=== DATA TO USE ===

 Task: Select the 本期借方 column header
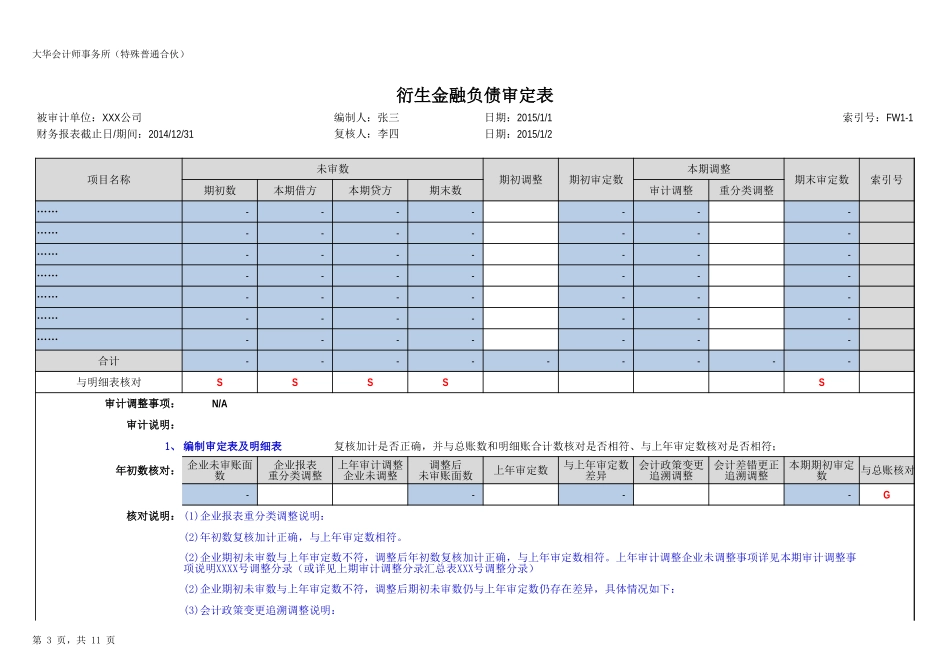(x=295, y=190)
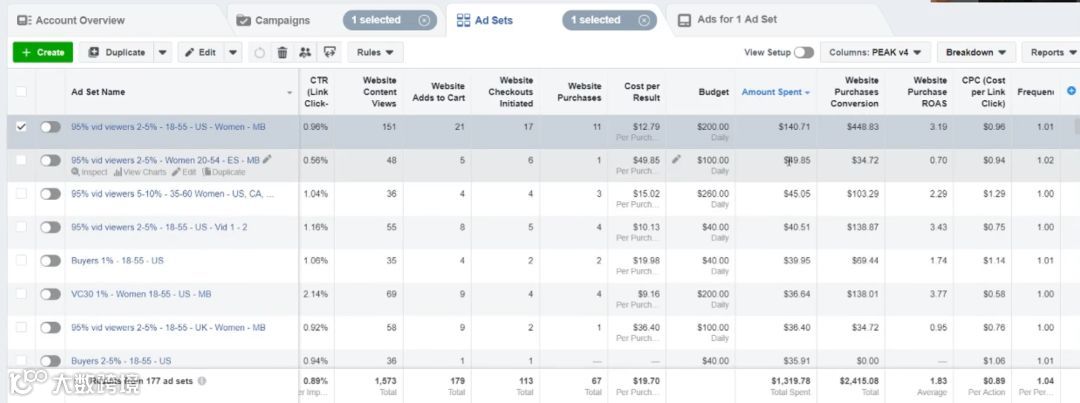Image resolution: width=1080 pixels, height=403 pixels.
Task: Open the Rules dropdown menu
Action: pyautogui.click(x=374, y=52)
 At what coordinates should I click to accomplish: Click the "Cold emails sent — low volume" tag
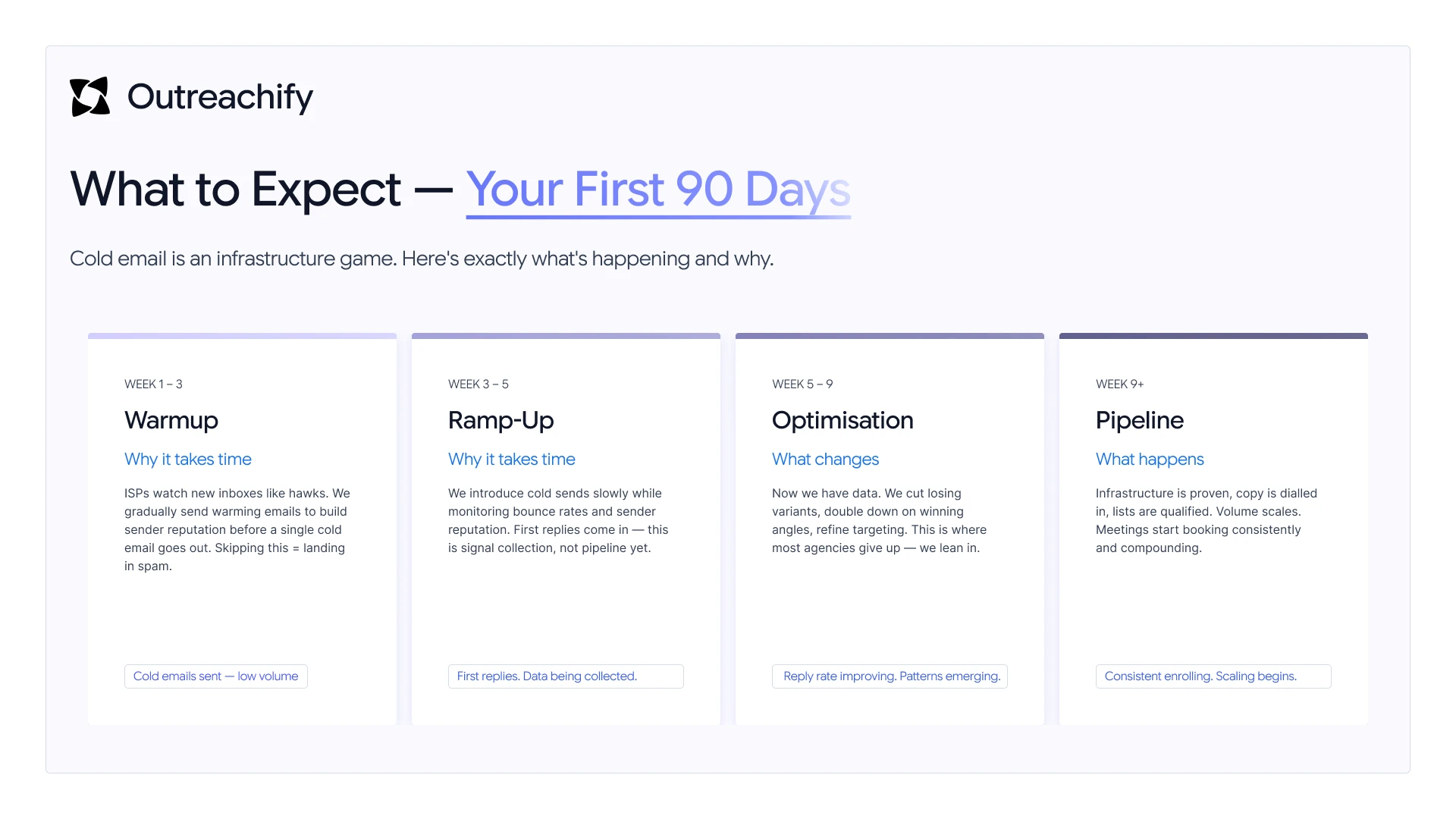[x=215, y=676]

===

TASK OBJECTIVE: Write the entries above out again exactly, omitting each image.

YOUR RESPONSE:
 Task: Select the 本期借方 column header
(x=295, y=190)
Image resolution: width=1080 pixels, height=403 pixels.
Task: Open the Rules dropdown menu
Action: pyautogui.click(x=374, y=52)
 At what coordinates should I click to accomplish: Click the "Cold emails sent — low volume" tag
[x=215, y=676]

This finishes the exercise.